**Work order**:
Read the records and gather each line that includes "resolution".

**Stored items**:
• • • • •

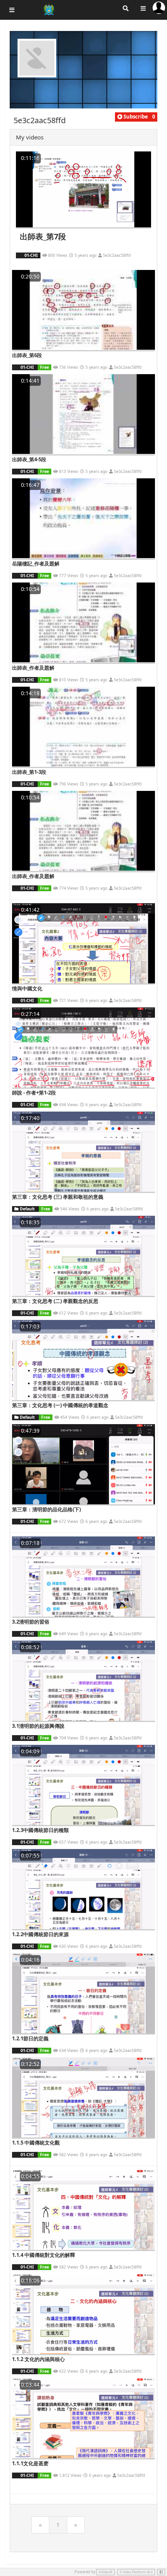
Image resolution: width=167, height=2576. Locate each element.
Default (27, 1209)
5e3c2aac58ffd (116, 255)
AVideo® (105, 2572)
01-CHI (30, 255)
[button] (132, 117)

• • • • •

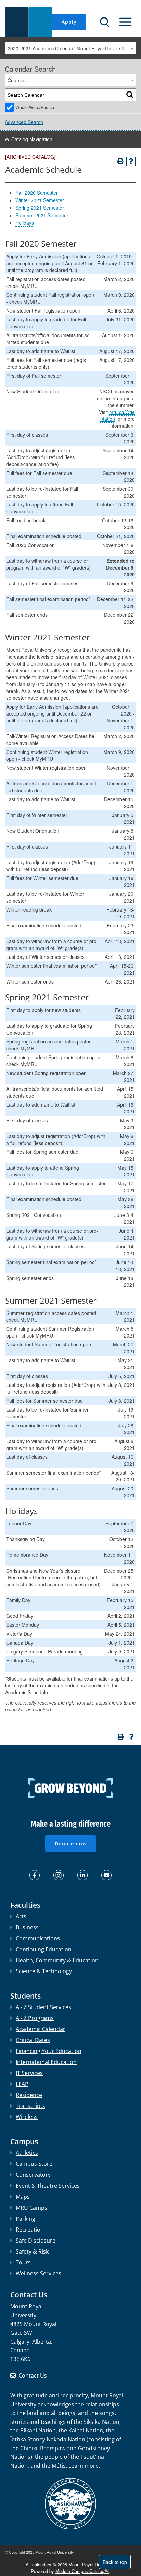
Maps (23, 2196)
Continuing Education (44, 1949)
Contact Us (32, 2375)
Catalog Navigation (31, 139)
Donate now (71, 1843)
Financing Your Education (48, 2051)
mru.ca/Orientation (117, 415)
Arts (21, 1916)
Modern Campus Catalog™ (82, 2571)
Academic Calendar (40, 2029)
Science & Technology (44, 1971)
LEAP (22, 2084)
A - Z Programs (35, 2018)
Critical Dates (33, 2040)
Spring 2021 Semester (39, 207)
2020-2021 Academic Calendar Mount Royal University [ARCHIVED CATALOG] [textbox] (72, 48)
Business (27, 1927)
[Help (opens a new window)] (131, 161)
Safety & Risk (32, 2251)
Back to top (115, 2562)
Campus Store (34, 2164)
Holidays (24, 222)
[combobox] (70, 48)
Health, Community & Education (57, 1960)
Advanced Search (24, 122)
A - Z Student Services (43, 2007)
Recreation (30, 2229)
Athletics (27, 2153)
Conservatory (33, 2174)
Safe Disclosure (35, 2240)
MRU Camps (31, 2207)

• • • • •

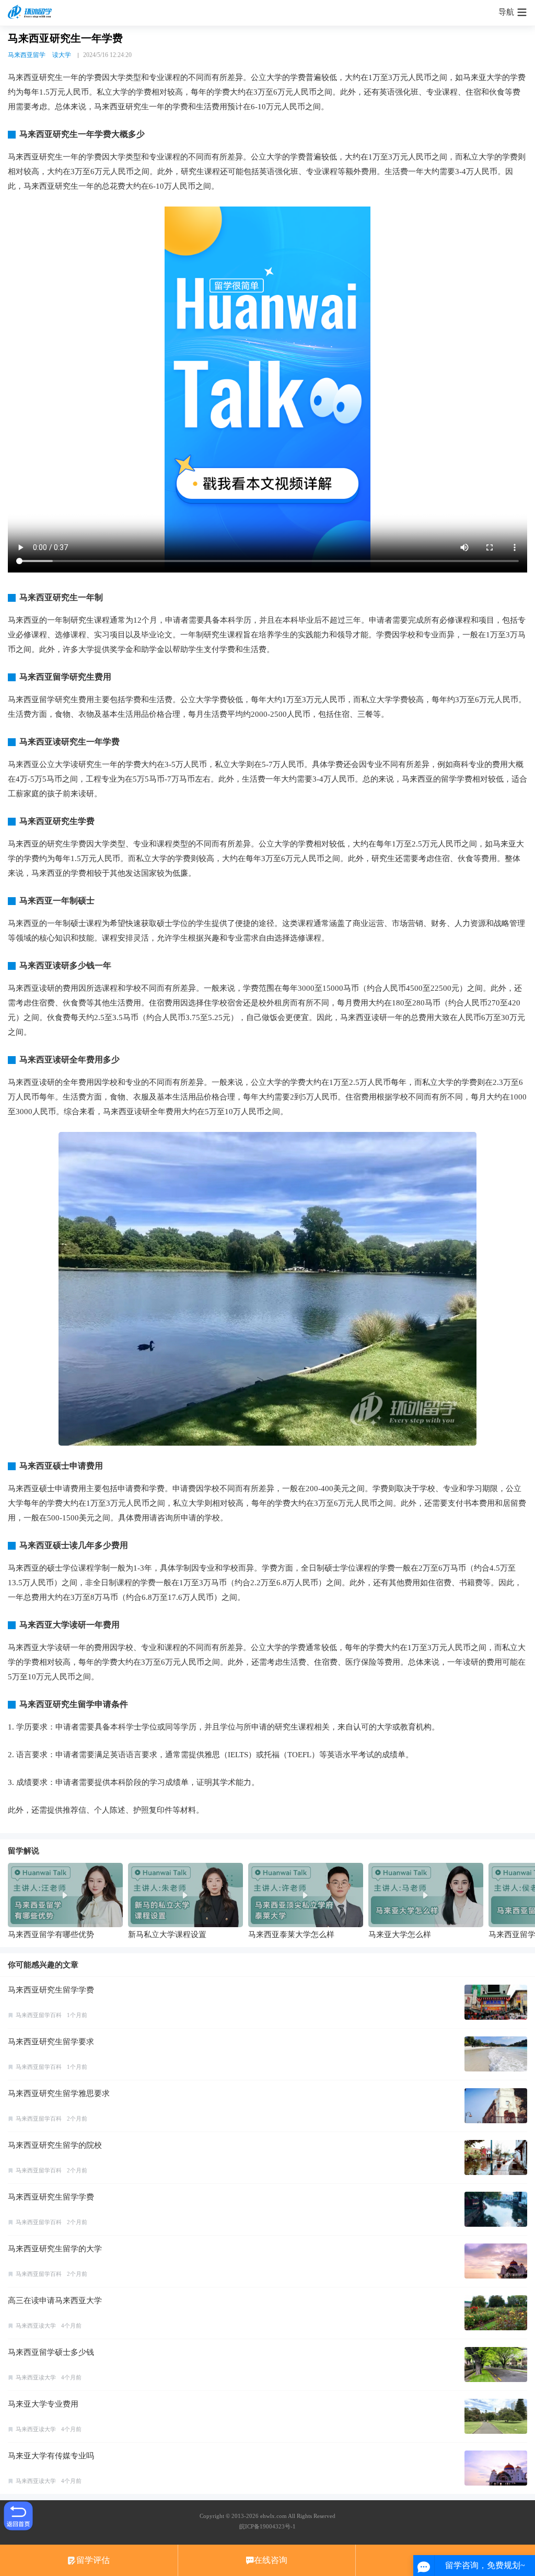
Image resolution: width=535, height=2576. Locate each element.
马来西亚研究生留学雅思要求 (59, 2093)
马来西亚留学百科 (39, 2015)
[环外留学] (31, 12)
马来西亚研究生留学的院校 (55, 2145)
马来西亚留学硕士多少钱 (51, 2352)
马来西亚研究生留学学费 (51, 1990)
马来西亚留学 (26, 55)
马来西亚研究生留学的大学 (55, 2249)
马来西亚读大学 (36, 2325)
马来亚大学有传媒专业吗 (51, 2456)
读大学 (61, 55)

• • • • •

**Solution to the problem**:
Image resolution: width=167, height=2576. Locate each element.
Image resolution: width=535, height=2576. Locate each element.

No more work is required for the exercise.